Without adding anything, give again the lines from the one holding "Screen dimensions: 1136x466" through the final line of the records, exactly, with both ends included and pictures dropped.

[Stored items]
****

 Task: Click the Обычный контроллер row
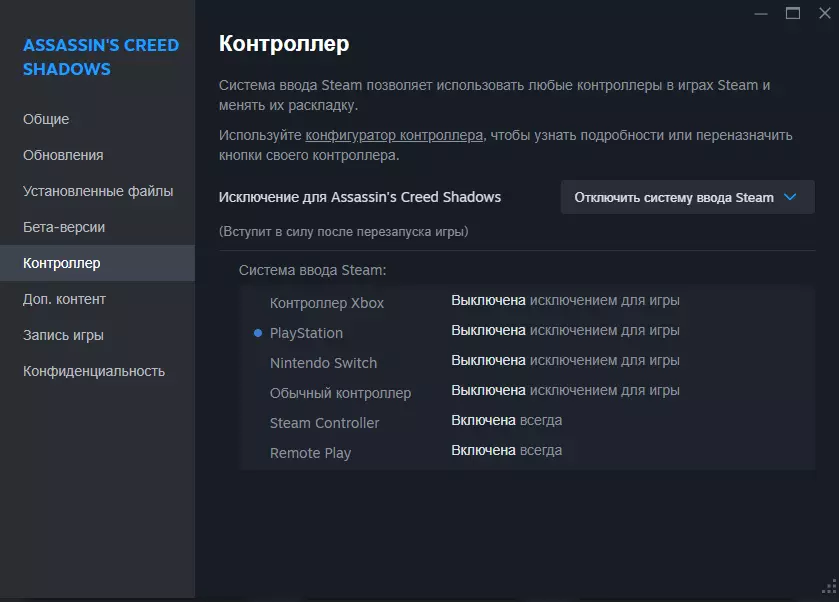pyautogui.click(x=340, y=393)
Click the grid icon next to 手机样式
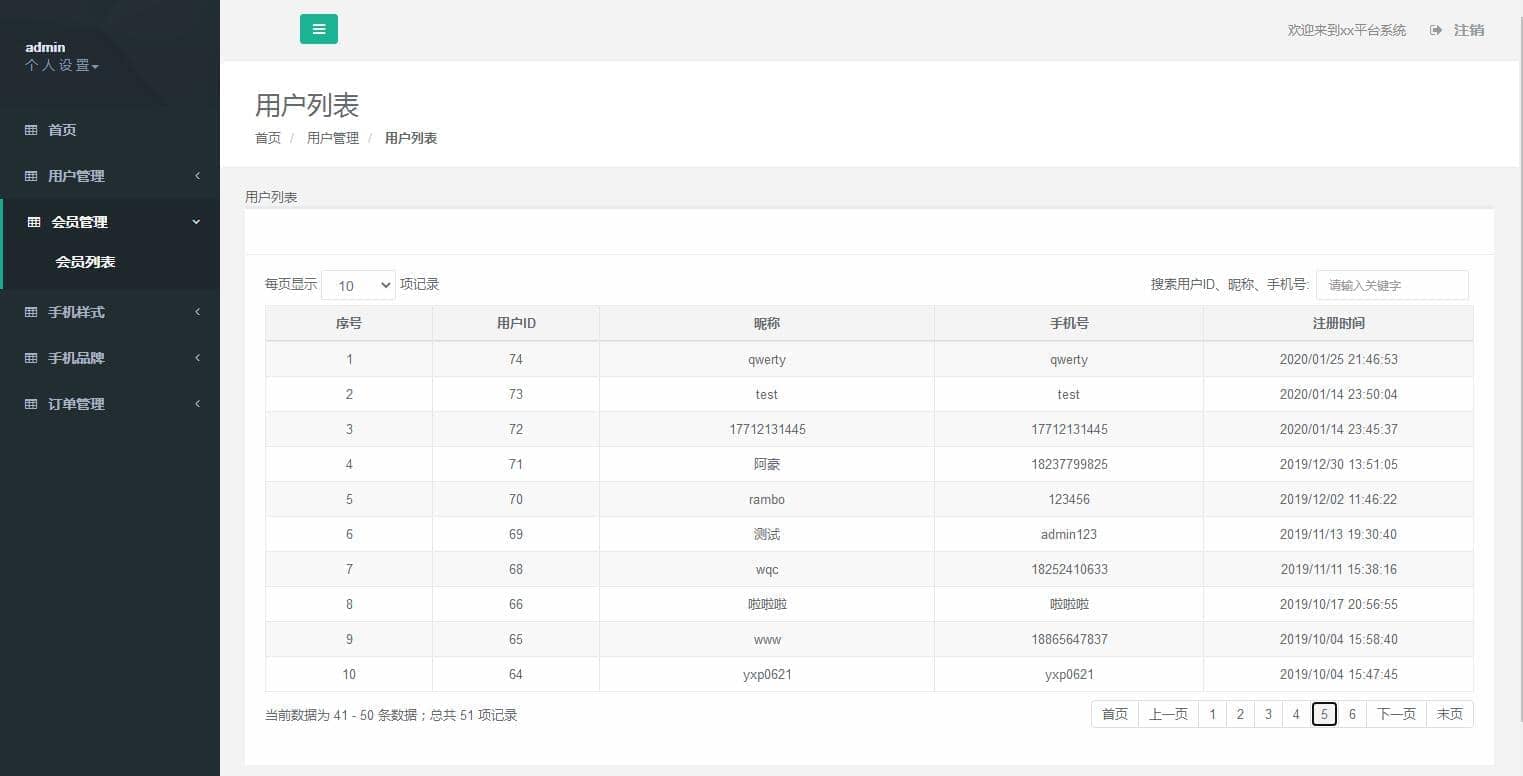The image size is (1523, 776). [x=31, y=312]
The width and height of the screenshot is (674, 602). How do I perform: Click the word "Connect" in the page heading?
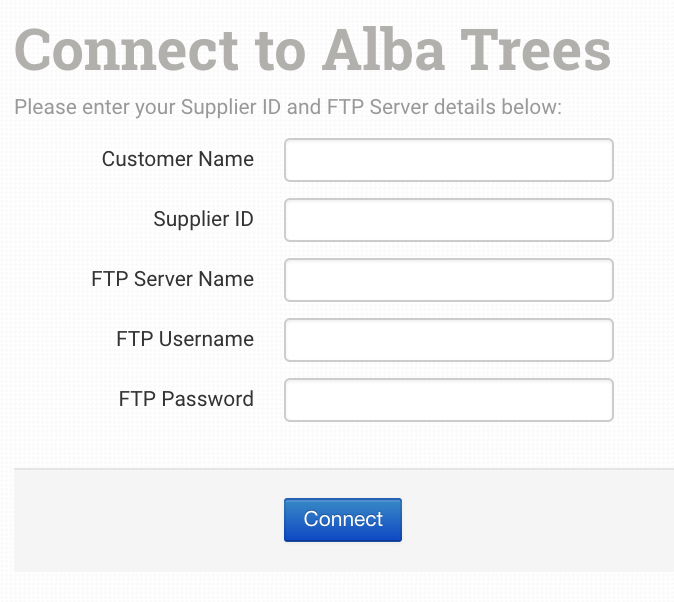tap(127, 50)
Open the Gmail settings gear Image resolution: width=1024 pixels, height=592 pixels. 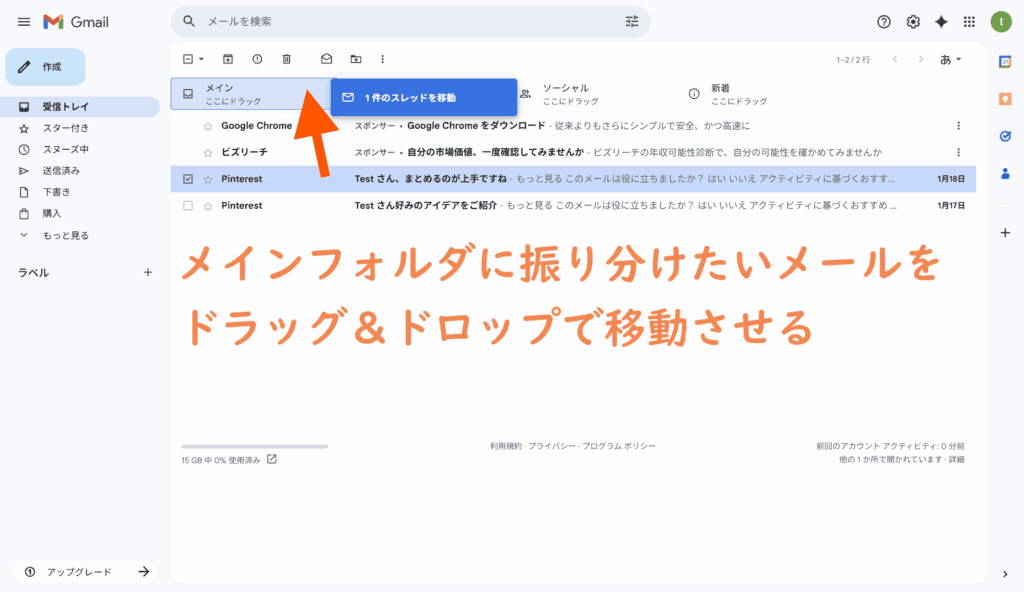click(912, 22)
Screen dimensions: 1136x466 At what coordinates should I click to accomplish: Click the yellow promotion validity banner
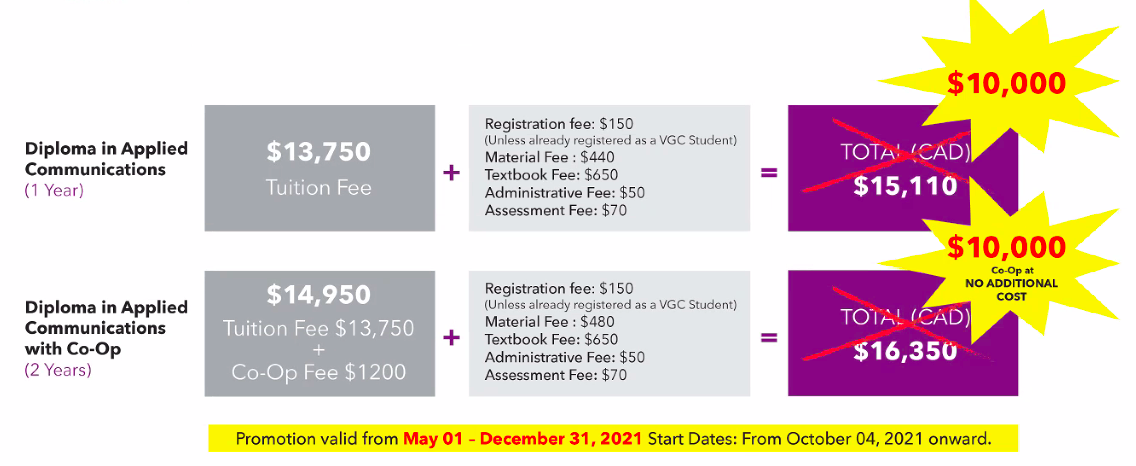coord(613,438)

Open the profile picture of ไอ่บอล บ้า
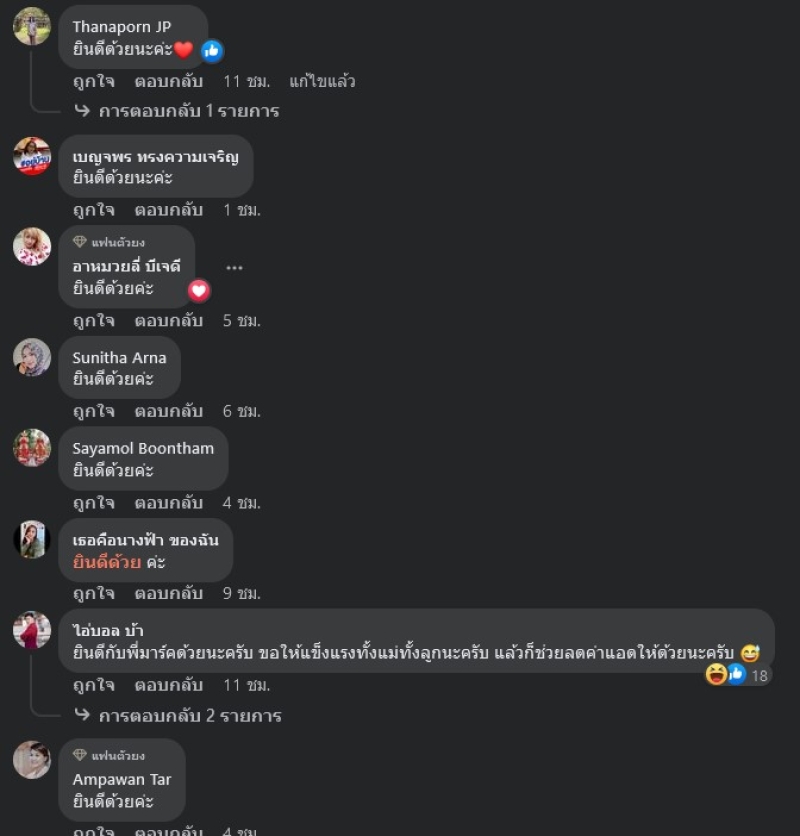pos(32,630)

****

Output -
Screen dimensions: 1136x466 At what coordinates should I click to accomplish: Click the yellow promotion validity banner
coord(613,438)

Open the profile picture of ไอ่บอล บ้า
pos(32,630)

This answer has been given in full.